Tasks to complete |
1) From the interview below, transcribe the stretch from "Mr. Orem: Yes." through "that same block?".
2) According to the interview below, what lines of business was the family involved in? List every one.
3) Answer these questions using the interview below:
(a) What building did Edward Jones build and then lose?
(b) Where did Riggs move the bank after taking over Jones's assets?
(c) How many children were in Mr. Orem's mother's family?
[Start of Selected extract]
Z: Was that during the Depression?

Mr. Orem: Yes. Edward Jones apparently had speculated, as everyone did in the late twenties, heavily in land, with the idea of developing the lots and selling the lots off. The Chevy Chase Savings Bank, I believe it was called, the president of the Savings Bank was a Troth, so you can see the family is in land speculation, home building, real estate, and banking. It worked together as a very efficient machine. But the bank had apparently loaned Edward Jones too much money to buy too much land. When the notes came due and he couldn't sell the land, he lost his business and he lost his building, the Arcade building, which he had built. And he lost his bank.

Z: Is that the bank that's at the corner of that same block?

Mr. Orem: No. Apparently the bank that Jones started was at McKinley Street, and when he lost it and Riggs took over his assets, they moved it to the location that they now have at Connecticut and Morrison Street.

Z: Next to the Arcade building.

Mr. Orem: That's right. And they built that building in '27. So my father then continued as president of the Jones Company up until his death. My mother's family was from Baltimore. Her family was as large as the Simpsons, if not larger. She was one of nine children. There were eight girls and one boy.

T: Imagine!

Mr. Orem: Those family stories were hilarious.

Z: Her maiden name is...?
[End of Selected extract]
[Start of Record list]
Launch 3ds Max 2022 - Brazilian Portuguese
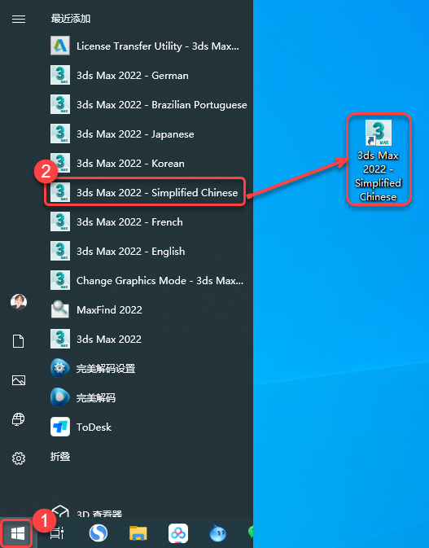This screenshot has height=548, width=429. 148,104
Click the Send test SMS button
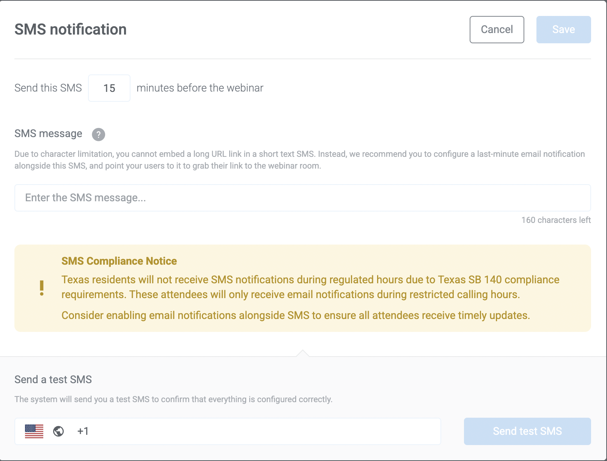 (527, 431)
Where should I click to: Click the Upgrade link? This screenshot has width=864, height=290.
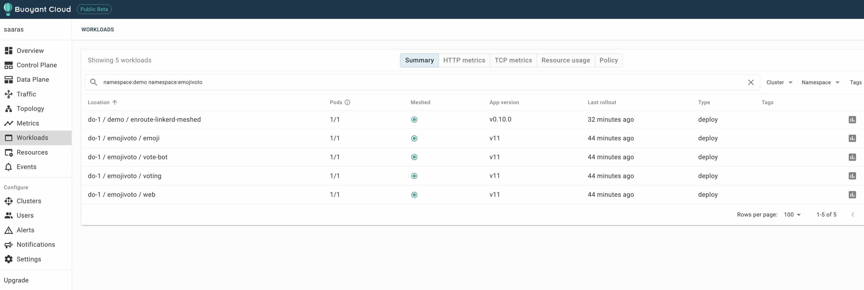(x=16, y=280)
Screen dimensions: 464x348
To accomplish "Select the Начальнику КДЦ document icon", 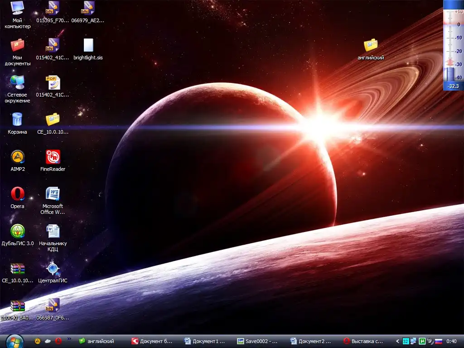I will (53, 232).
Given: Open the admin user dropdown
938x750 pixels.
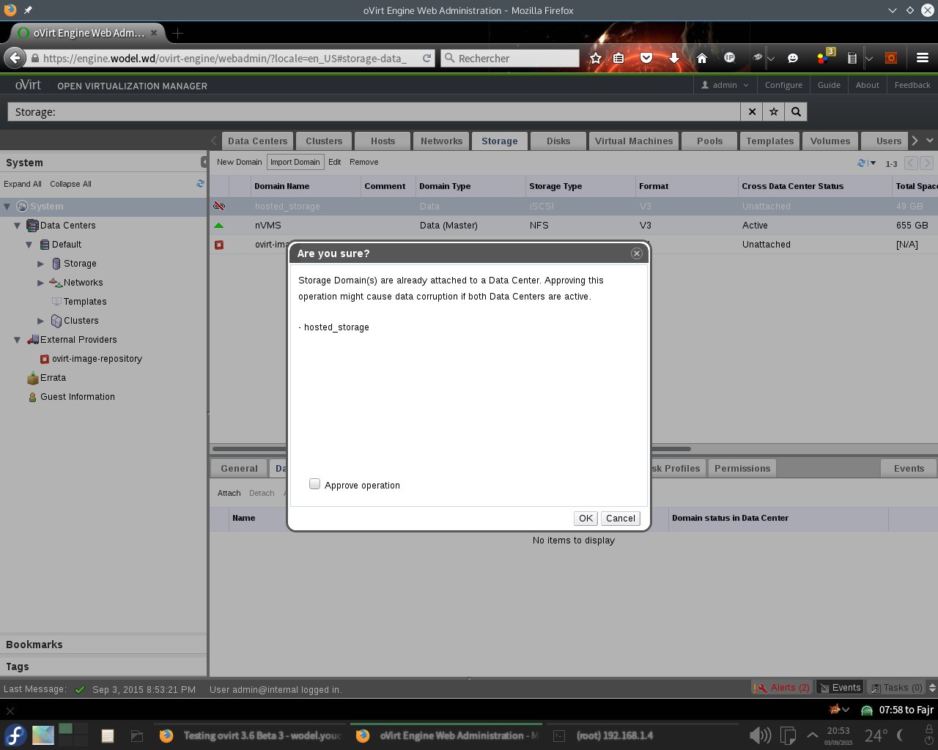Looking at the screenshot, I should (725, 85).
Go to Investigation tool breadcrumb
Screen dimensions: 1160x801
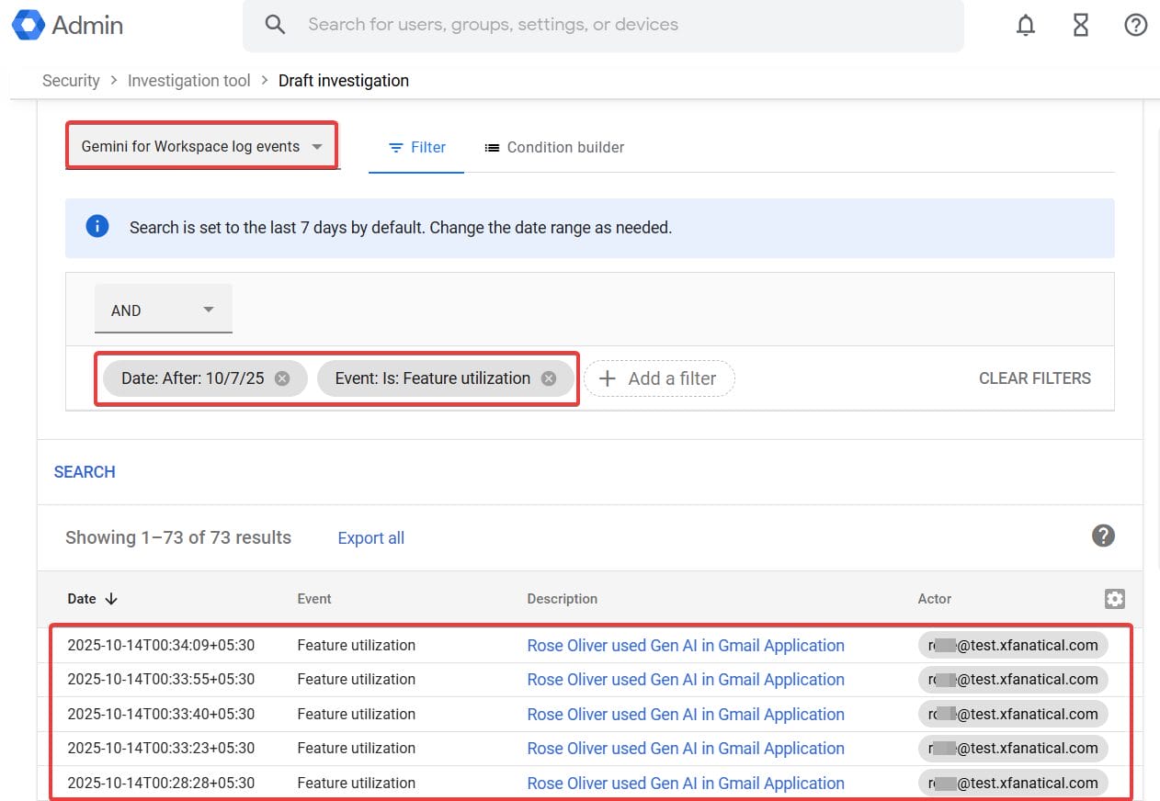pyautogui.click(x=188, y=81)
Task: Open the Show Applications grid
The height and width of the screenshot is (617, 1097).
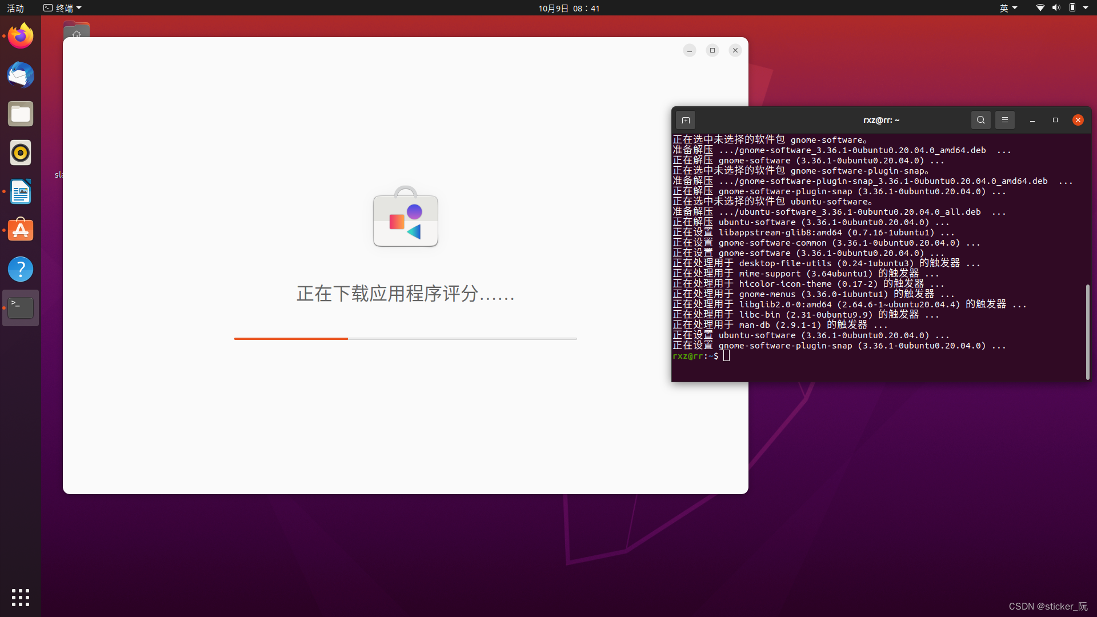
[End of Record list]
Written answers |
1)
Mr. Orem: Yes. Edward Jones apparently had speculated, as everyone did in the late twenties, heavily in land, with the idea of developing the lots and selling the lots off. The Chevy Chase Savings Bank, I believe it was called, the president of the Savings Bank was a Troth, so you can see the family is in land speculation, home building, real estate, and banking. It worked together as a very efficient machine. But the bank had apparently loaned Edward Jones too much money to buy too much land. When the notes came due and he couldn't sell the land, he lost his business and he lost his building, the Arcade building, which he had built. And he lost his bank.

Z: Is that the bank that's at the corner of that same block?

2)
- Land speculation
- Home building
- Real estate
- Banking

3)
(a) The Arcade building.
(b) To Connecticut and Morrison Street.
(c) Nine: eight girls and one boy.